Сухое, черноусое лицо «летучего ящера» потеплело.
«Да-с, – сказал капитан, – почему же отказались… А потому, господа… Я их спрашивал… Они ответили: такая тоска взяла, такая совесть стала мучить, не было сил терпеть… Вы понимаете? И ведь сознавали, что судить будут, за лжесвидетельство на дознании будут преданы военно-окружному суду. Но – тоска, совесть, сил не стало…»
Боже мой, надо было видеть Глеба Ивановича!
Я тотчас поверил Б.Н.Синани. Помню, как еще в начале моей колмовской практики он говорил, будто в иные минуты исходят от Глеба Ив. светлые, явственно ощутимые токи. Б.Н. долго не понимал, что это значит. Потом выяснил (он вообще-то куда лучше, чем я, умел выспрашивать, я-то почти всегда оставался на позиции слушающего), да, выяснил. Оказалось, Глеба Ив. от времени до времени посещает мечта такая, видение такое, а при огромной напряженности его воображения как бы реальное, сиюминутное действо: убитые, умерщвленные, даже и на куски рассеченные – воскресают, и чудо этого воскресения в силе раскаяния убийц, стыда и раскаяния за убийство, за умерщвление. Чудо покаяния он и ставил выше всех таинств мироздания.
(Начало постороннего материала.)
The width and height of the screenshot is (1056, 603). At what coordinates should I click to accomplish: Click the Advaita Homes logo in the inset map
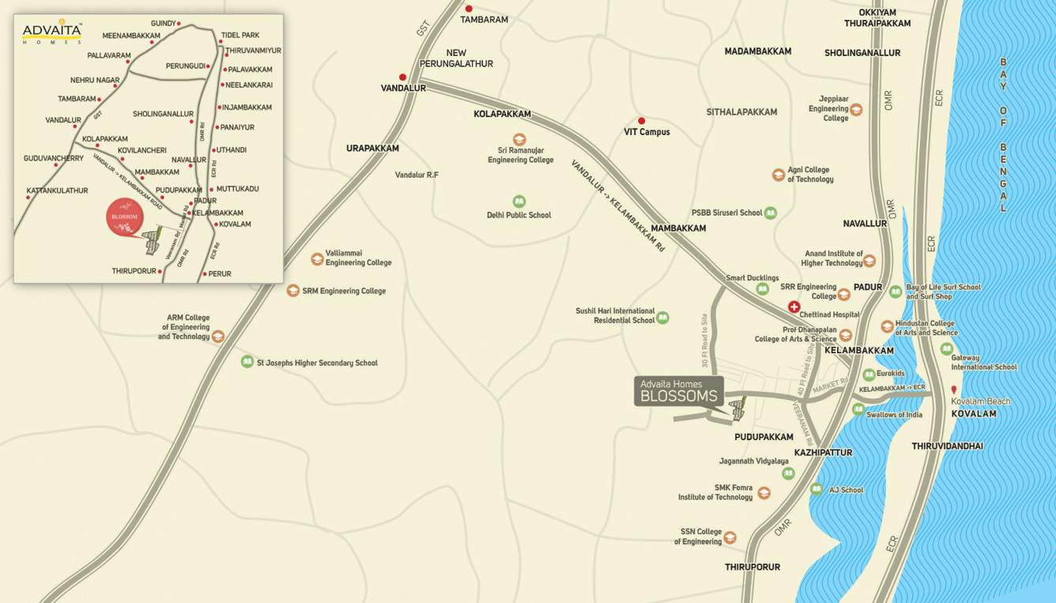coord(51,33)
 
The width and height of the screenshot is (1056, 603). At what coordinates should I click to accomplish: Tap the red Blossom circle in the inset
coord(124,217)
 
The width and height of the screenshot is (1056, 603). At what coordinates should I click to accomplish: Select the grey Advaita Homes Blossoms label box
coord(679,391)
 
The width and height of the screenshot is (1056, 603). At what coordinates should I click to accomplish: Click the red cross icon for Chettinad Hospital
coord(794,307)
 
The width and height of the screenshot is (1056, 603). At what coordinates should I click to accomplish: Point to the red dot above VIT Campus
coord(641,121)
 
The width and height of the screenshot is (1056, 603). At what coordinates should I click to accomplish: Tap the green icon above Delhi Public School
coord(519,202)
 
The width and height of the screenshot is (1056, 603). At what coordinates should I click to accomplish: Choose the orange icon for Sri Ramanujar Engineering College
coord(519,139)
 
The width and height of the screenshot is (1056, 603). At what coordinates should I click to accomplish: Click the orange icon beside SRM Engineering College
coord(293,291)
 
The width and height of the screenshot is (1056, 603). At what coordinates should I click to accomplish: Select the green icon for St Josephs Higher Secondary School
coord(247,362)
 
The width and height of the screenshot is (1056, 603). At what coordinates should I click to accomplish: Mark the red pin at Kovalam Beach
coord(954,390)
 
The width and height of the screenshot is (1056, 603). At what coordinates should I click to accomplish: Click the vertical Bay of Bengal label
coord(1003,134)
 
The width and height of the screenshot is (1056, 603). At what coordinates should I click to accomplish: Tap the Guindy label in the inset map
coord(163,24)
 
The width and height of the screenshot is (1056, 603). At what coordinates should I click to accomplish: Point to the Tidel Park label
coord(240,36)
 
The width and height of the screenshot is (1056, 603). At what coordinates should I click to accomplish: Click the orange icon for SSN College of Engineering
coord(730,537)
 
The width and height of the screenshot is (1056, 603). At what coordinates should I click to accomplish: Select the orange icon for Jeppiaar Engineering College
coord(856,109)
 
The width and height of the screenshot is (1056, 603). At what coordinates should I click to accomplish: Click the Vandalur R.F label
coord(417,175)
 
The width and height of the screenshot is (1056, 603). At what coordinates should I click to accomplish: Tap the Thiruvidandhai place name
coord(947,447)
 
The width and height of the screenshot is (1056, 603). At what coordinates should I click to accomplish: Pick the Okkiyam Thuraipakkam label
coord(877,17)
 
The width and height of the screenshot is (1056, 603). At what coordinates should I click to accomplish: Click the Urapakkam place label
coord(372,148)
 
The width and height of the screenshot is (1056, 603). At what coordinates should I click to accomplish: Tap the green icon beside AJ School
coord(817,489)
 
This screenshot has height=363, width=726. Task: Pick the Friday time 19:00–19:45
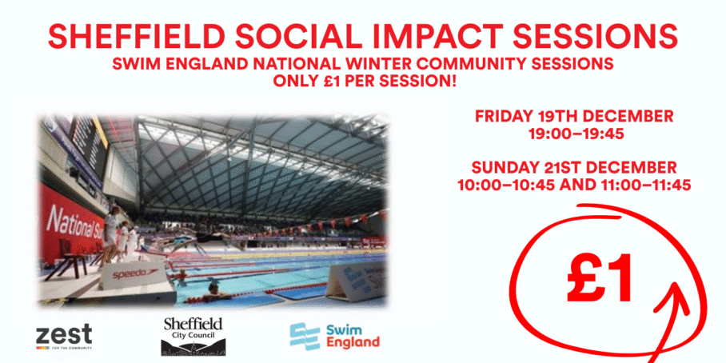pyautogui.click(x=576, y=134)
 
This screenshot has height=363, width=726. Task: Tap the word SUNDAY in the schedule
pyautogui.click(x=503, y=166)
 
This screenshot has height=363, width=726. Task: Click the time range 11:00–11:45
pyautogui.click(x=644, y=185)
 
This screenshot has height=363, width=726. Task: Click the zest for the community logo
pyautogui.click(x=64, y=337)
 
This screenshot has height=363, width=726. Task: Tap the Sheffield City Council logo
pyautogui.click(x=193, y=337)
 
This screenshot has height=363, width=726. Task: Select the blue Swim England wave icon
pyautogui.click(x=305, y=336)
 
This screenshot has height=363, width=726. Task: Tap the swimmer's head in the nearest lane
pyautogui.click(x=213, y=288)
Да, я поверил Б.Н., ибо сам в Муравьях почувствовал этот ток и, кажется, Дьяков тоже, он как-то удивленно улыбнулся.
Не воспроизводя дословно сказанное тогда Глебом Ив., передам смысл. Солдаты, говорил он, беря об руку еще час назад ненавистного человека, солдаты ваши, капитан, явили и совесть, и щепетильность чести, а ведь они же вчерашние пахотники, у которых как раз в деле отправления правосудия – «помилуй бог, волостной суд!» – все, даже истцы, испытывают мрак бессмыслицы, кривды, сивухи, сознавая, что каждого из них можно довести до злодейства, жестокости, потому что «по нонешнему времени только и проживешь неправдой»…
Необходимо отметить мысль для Глеба Ив. важную, постоянную, наиболее гнетущую в его психическом фонде. Мысль эта была о многосложном нравственном «расстройстве» народной массы, сулящем в будущем, как он говорил, самые неожиданные комбинации. Однако, какие именно, не предрекал; это точно, иначе я бы, конечно, удержал в памяти…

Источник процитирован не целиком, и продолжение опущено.